If you want a name change, you could wonder if it is possible or if your partner has a say; the answer is no. The decision to change your name lies squarely on you. Modifying your child's name is also possible if you prove it is in their best interest.  

Changing Your Name 

There are two options for changing a name when a marriage ends. The first and the easiest option is handling it as part of the divorce. Virginia allows divorcing parties to file paperwork requesting a name change and other divorce paperwork without paying additional filing fees. 

If you wait until the divorce is finalized, you must file a separate petition and pay additional fees. 

Changing Your Child's Name

What was once disallowed due to the social norms of a child taking their father’s name, is now possible - One partner can successfully petition the court to have a child change their last name if the court can determine that the name change is in the child's best interest.

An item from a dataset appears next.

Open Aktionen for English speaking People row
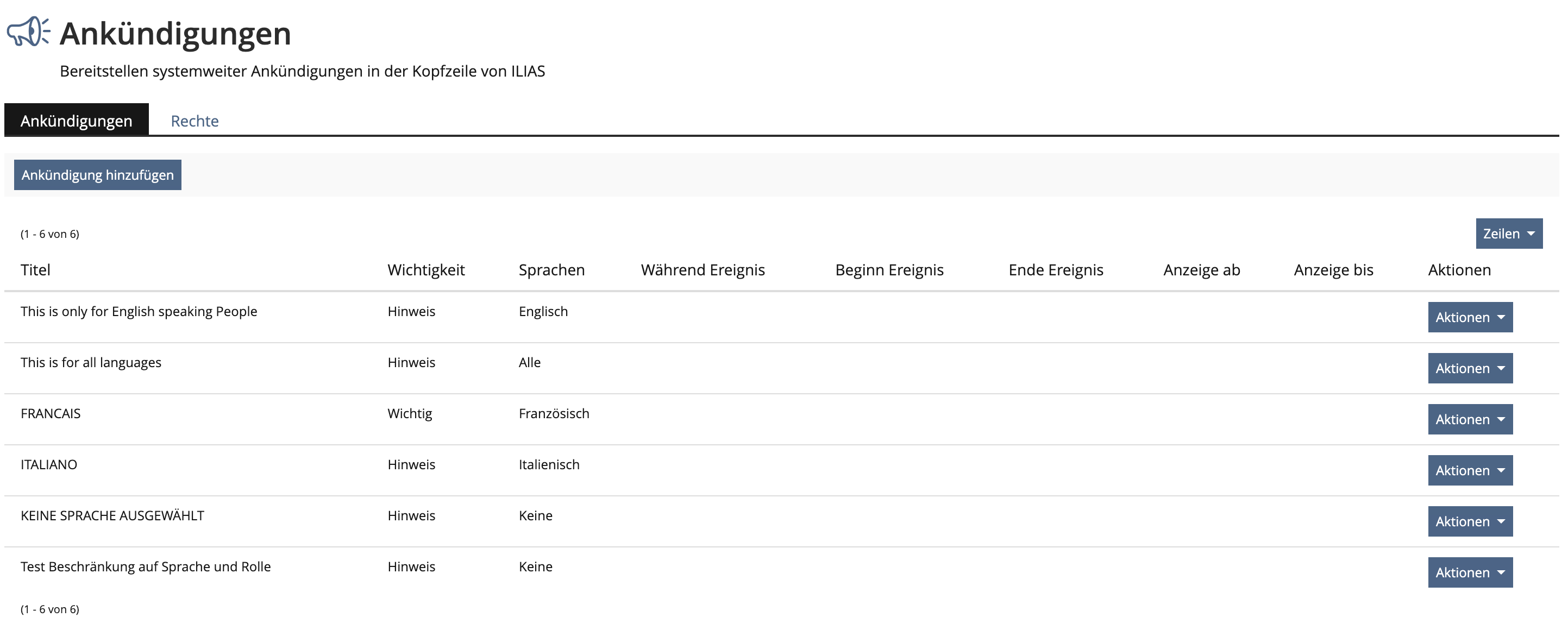Screen dimensions: 1568x630 point(1470,317)
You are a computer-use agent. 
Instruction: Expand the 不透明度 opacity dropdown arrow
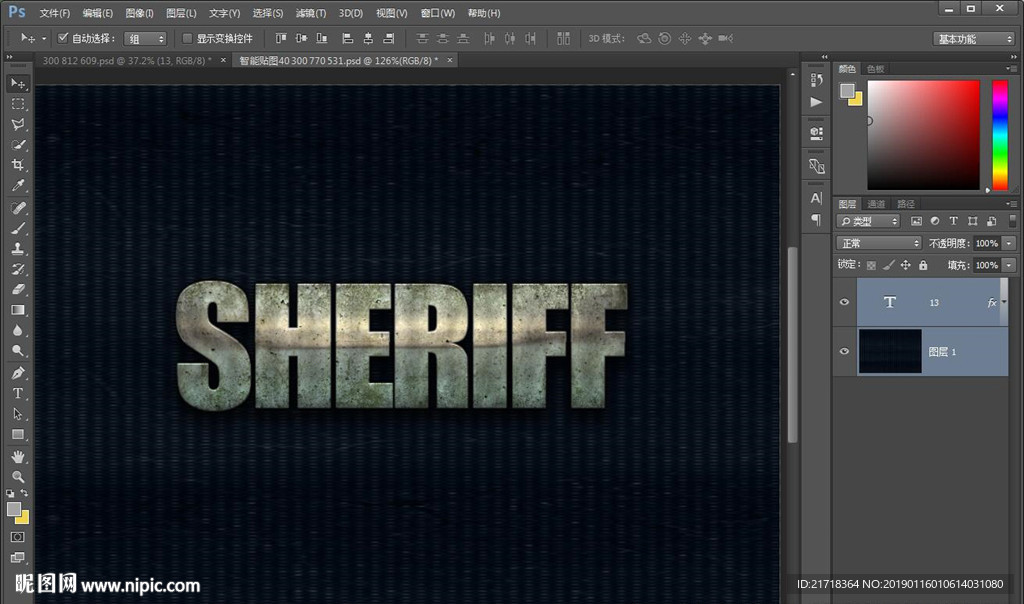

If both parents do not jointly apply, the other parent must be given reasonable notice of the application and, if doesn’t consent, a hearing will be set on the issue. The court will order the name change unless the request is for a fraudulent purpose, will result in an infringement of another person’s rights, or not in the best interests of the child. In considering the best interests, the court will consider many factors, such as how long the child has used the name, examine the bond between the child and the partner whose name you intend to drop, the child's relationship with their siblings, and the child's wishes in its decision. Cases have discussed that there must be “substantial reasons” for the change and it is a factually dependent analysis.

Some Things won't Change

"While you can change a child's last name, that change doesn’t affect other matters. For example, it will not change the legally recognized parent, meaning they still retain custody and visitation rights and must pay child support if it was part of the divorce or custody/support order. The child will also have a right to inheritance from their legal parent," says attorney Brandon H. Zeigler of Parks Zeigler, PLLC.

Once you are through with the legal aspect of changing your or your child's name, you must update all the necessary documents to have them reflect the new names. You should also consider letting your colleagues, family, and friends know your preferred name. Though this process may seem daunting, know that these name changes are possible.